Ama lütfen, Tanrının bu harika lütfu üzerinde durun ve düşünün; Tanrı tamamen çaresiz ve isyankar köleleri aldı ve onları zalim efendilerinin elinden kefaret ile kurtardı, öyle ki onları Kendi yanına getirebilsin ve ağızlarını sevinç şarkıları ile doldurabilsin! Musa’nın Yasanın Tekrarı 33:29 ayetinde, İsrail halkına veda ettiği zaman şu sözleri söylemiş olmasına gerçekten hiç şaşırmıyoruz:” Ne mutlu sana ey İsrail! Var mı senin gibisi? Sen RABBİN kurtardığı bir halksın. Rab seni koruyan kalkan ve şanlı kılıcındır. Düşmanların senin önünde küçülecek ve sen onları çiğneyeceksin.”
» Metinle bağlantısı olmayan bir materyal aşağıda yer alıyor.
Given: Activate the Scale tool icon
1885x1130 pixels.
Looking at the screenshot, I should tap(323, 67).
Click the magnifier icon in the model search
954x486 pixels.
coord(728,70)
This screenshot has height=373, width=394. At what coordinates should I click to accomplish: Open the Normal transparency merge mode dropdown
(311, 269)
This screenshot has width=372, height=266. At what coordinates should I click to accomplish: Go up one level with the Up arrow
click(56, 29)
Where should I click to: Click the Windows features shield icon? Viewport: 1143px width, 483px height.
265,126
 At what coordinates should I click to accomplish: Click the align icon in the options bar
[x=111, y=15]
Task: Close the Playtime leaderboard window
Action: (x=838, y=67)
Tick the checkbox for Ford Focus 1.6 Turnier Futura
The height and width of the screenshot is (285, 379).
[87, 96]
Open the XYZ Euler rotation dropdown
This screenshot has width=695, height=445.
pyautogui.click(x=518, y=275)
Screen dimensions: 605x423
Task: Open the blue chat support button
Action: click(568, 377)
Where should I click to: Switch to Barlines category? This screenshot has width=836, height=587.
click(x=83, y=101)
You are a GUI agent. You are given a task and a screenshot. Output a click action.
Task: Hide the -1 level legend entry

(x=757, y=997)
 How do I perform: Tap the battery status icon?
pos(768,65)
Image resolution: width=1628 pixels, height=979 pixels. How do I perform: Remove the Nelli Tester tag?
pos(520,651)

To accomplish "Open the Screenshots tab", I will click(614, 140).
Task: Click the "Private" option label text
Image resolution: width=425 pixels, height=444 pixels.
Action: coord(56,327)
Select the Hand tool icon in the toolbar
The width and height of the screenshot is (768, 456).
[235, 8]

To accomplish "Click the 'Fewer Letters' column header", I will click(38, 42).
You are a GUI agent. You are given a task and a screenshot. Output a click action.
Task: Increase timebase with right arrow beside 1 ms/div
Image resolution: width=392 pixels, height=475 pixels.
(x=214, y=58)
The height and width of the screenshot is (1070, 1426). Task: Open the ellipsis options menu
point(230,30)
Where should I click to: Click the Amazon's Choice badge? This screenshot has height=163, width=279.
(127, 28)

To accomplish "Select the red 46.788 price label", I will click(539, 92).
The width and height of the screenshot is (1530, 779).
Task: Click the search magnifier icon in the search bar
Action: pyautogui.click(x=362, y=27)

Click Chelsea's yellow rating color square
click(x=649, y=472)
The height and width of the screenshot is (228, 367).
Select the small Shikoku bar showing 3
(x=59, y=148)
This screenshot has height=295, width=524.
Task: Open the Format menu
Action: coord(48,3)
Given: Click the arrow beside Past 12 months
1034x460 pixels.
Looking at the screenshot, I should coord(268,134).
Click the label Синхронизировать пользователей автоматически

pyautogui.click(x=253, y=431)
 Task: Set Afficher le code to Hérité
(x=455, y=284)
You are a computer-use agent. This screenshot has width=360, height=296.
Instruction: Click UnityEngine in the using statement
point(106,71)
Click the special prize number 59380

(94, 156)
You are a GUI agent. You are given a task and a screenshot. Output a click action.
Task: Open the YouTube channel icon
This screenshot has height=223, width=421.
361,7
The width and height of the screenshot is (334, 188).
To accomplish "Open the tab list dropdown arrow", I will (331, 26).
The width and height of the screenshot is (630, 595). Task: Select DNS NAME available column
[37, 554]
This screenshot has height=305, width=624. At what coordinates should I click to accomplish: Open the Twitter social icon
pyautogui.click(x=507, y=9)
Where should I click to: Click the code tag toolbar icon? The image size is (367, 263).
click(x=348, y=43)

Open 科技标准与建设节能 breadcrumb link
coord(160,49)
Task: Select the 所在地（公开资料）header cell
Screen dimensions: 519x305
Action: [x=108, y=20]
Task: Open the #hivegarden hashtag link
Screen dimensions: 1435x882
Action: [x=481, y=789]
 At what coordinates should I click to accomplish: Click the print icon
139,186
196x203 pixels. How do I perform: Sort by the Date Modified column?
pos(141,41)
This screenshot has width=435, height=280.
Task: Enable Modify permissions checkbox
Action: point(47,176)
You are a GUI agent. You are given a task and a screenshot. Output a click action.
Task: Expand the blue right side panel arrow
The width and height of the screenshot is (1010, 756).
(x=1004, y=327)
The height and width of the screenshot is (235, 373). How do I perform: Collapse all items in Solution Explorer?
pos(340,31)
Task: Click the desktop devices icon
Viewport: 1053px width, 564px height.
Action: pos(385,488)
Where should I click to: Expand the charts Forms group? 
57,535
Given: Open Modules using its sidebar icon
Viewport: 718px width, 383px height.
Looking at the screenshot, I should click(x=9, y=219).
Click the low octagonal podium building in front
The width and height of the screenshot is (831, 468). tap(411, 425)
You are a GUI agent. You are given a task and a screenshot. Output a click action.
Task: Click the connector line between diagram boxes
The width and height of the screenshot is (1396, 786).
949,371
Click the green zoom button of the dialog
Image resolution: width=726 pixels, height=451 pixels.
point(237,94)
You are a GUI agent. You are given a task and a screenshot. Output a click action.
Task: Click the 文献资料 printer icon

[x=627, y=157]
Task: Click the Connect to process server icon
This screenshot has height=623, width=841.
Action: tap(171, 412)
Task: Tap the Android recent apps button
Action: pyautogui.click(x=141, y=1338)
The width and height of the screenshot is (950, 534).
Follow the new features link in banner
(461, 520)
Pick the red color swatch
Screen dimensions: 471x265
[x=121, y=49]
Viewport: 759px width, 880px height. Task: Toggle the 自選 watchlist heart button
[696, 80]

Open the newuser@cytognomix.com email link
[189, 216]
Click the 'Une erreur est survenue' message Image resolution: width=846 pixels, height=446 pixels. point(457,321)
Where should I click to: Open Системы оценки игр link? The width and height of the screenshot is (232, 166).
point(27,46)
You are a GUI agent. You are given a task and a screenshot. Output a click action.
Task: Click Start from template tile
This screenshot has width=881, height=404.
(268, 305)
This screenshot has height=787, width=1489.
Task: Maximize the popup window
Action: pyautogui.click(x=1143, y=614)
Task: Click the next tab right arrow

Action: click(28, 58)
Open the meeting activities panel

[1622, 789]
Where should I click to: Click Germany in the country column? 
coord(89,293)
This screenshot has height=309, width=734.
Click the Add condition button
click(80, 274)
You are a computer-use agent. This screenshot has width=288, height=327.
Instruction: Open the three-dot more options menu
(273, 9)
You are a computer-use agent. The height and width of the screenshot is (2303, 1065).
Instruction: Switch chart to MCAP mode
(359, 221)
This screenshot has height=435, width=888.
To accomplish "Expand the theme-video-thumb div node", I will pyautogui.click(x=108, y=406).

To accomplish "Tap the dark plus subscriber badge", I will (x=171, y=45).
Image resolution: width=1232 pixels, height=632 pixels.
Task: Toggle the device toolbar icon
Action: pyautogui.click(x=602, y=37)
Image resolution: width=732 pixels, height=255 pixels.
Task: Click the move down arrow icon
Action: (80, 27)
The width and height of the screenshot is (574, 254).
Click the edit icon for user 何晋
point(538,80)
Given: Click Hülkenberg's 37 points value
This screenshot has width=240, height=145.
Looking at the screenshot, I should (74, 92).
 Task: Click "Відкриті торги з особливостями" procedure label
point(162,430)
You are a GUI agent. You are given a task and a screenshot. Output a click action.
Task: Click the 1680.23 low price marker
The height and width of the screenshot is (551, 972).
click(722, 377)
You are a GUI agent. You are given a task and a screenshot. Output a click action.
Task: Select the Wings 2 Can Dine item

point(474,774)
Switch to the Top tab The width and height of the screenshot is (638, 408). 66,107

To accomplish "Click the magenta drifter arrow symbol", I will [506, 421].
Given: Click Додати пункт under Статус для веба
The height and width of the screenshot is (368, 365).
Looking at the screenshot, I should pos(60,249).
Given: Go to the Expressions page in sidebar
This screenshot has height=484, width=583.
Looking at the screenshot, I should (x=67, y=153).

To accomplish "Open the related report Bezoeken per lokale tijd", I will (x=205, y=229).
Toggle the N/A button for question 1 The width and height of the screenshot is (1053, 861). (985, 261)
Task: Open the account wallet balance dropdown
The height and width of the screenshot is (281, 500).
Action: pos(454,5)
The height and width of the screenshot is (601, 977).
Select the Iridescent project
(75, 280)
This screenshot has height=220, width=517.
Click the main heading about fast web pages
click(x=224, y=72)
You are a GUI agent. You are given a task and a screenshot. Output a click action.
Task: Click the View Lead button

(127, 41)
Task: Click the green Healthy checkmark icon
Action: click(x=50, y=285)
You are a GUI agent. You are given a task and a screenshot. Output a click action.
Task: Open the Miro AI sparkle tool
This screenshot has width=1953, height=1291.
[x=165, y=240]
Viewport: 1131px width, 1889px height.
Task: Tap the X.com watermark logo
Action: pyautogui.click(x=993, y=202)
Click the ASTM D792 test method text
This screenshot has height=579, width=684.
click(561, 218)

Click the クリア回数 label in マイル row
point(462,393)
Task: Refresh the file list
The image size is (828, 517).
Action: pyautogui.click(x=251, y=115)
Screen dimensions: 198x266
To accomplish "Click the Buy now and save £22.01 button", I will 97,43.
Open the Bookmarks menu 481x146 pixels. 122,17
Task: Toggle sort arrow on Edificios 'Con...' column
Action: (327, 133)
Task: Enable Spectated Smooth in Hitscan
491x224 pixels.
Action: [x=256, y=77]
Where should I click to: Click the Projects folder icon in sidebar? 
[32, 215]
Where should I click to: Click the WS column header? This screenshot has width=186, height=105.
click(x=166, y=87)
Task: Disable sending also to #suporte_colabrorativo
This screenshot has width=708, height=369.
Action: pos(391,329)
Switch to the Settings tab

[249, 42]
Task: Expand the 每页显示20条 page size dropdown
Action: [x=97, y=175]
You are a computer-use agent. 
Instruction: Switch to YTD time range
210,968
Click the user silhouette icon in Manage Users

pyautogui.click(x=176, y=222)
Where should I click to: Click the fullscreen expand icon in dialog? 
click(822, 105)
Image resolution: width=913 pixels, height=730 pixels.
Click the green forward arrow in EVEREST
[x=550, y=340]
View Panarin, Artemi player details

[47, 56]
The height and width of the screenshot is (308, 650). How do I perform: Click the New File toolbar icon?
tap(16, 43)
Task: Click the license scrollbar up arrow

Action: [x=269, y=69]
Ama, İsrail’i böyle bir konuma getiren lütfun harikalığına rağmen, İsrail’in almış olduğu bereketlerin insan kavrayışının çok ötesinde olmalarına rağmen yine de tüm bunların hepsi çok daha büyük bir lütfun yalnızca gölgesi idiler; bu çok daha büyük lütuf bu gün kaybolmuş günahkarları çok daha yüce ve çok daha iyi bir konuma getirmiştir. Lütfen şu sözlere kulak verin: ‘“Bizi Mesih’te her ruhsal kutsama ile göksel yerlerde kutsamış olan Rabbimiz İsa Mesih’in Babası Tanrıya övgüler olsun.” (Efesliler 1-3)
Bundan daha az bir bereket bizi tatmin edemezdi. Cehennemden ve yargıdan kurtulmuş olmak bize yeterliymiş gibi gelecek idi. Çünkü kaybolmuş olduğumuzun farkına vardığımız zaman tüm arzu edeceğimiz şey bu olacak idi. Ancak bu harika bereketlerden daha azı Tanrıyı tatmin etmeyecek ya da Onun yüreğindeki arzuları yerine getirmeyecek idi. Tanrı Kendisine tapınacak olanları arıyor idi (Yuhanna 4:23). Bu ifade, Tanrının tapınma aradığı anlamına gelmez; Tanrı “tapınacak kişileri” arıyor idi. Onun amacı, halkının Kendisine yakın olması idi; Tanrı, halkının biricik Oğluna benzemesini sağlamış idi; “bizi Mesih’te seçerek kendi önünde kutsal ve kusursuz olmamızı sağladı.” (Efesliler 1:4)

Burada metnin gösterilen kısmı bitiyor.